Si Aramion régnait sur les Elfes, la Dame Atadras régnait sur les cœurs. Elle avait les yeux de son mari, gris comme un ciel de pluie mais doux comme le rayon de soleil au dégel du printemps et sa chevelure d’or, ramenée sous un voile, portait avec grâce la couronne des Reines d’Olfondor. Assise, au pied de son époux sur un coussin de pourpre, son joli visage montra de la surprise à la vue de Dame Noylen. Son époux l’avait aussi remarqué, aussi ses premières paroles lui furent adressées.
- La seule femme de l’armée, celle que j’attendais n’est point ici, et mon cœur en est affligé. Qui êtes-vous donc, madame ?
Trop intimidée par la voix puissante de son souverain, elle ne put répondre et fixa ses pieds. Ce fut le Seigneur Auziras qui lui vint en aide, son mari ne sachant pas que répondre au Roi sans provoquer sa colère. S’avançant d’un pas, il salua le souverain.

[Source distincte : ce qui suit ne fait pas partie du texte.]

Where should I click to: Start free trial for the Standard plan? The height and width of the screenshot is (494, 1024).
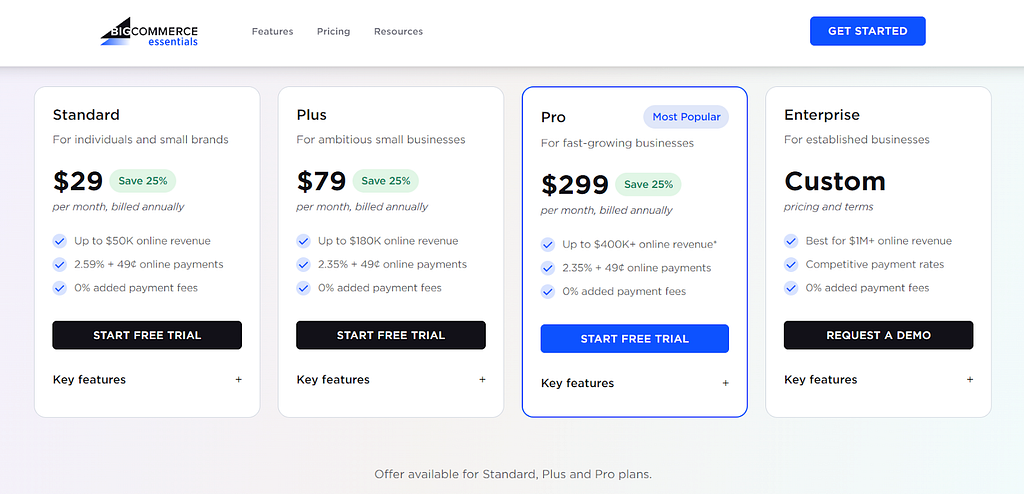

- Salut à vous, Seigneur Aramion. Dame Noylen, épouse du Seigneur Arez est une grande amie du lieutenant Achéhis, et c’est pour cela qu’elle est ici. Je suis bien conscient que vous auriez dû être le premier informé de ce malheur mais la gente dame s’est précipité en nous voyant et nous n’avons pas eu le cœur à la faire languir. Oui Monseigneur, Dame Achéhis n’est point ici. Me sauvant d’une mort certaine, elle est tombée aux mains des ennemis. Nous ignorons ce qu’elle est devenue.

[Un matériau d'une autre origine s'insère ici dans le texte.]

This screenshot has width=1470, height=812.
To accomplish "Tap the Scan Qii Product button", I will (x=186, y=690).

A ces mots, le Roi s’était levé, et Noylen avait relevé la tête, surprise par l’explication de son compagnon de route. Son émoi n’échappa guère au regard scrutateur de la Reine qui cependant garda le silence, un doux sourire passant furtivement sur ses lèvres roses. Aramion n’y prêta point attention, trop peiné par ce qu’il venait d’entendre. Il interrogea Auziras sur sa mission et les raisons de son silence sans plus accorder la moindre importance à Dame Noylen qui en fut bien soulagée. Droit, l’éclaireur rendait compte de sa mission à son Seigneur comme un élève récite sa leçon à son maître, les mains derrière le dos. Son cœur se serra quand il évoqua sa rencontre avec le lieutenant, prenant garde de ne point parler de la plaisanterie de sa compagne envers son amie Noylen. Son esprit gardait en mémoire le regard franc, le sourire large, le rire frais et les mèches folles d’Achéhis. Cette image lui nouait le ventre ; quel sort lui avait-on réservée ?

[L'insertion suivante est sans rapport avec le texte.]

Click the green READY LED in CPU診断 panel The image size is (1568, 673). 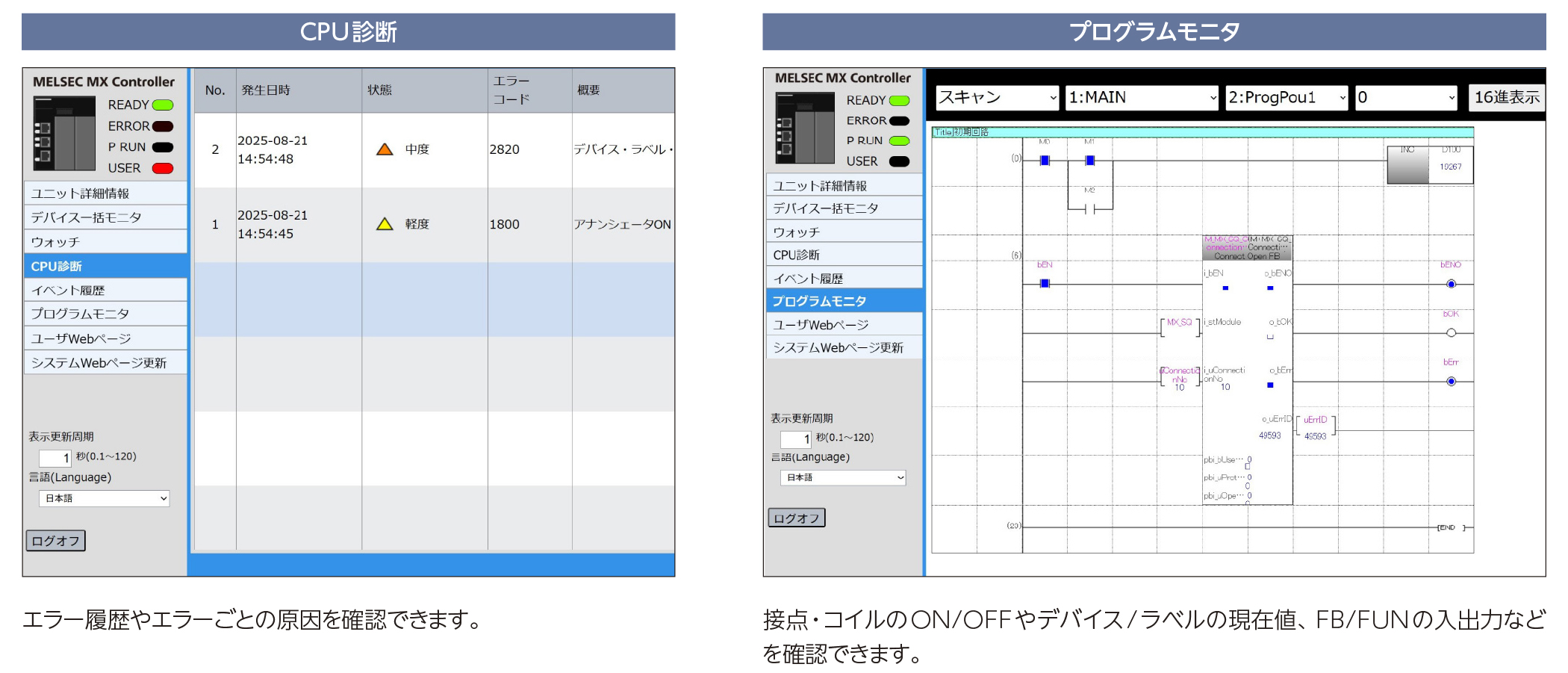163,105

Passèrent ensuite le Commandant et Arez. Il fut décider d’envoyer une troupe à la frontière orientale mais quand à envoyer une compagnie au secours du lieutenant, le Seigneur Arez s’y opposa fermement, plaidant que déclencher une guerre pour aller secourir un lieutenant, fut-il le meilleur d’Olfondor, n’en valait pas la peine : qu’aurait-on gagné si la guerre engagée, on se rendait compte que la Dame Achéhis avait déjà été tuée ? Arez sentait le regard courroucé de son épouse posé sur lui tendit qu’il convainquait le Roi et ses supérieurs de l’inutilité de cet acte. A lui aussi, cette décision transperçait son cœur mais ils n’avaient pas le choix. La sécurité du Peuple avant tout.
- C’est ce que le lieutenant aurait souhaité, dit-il en guise de conclusion, quand ses supérieurs se rangèrent de son avis.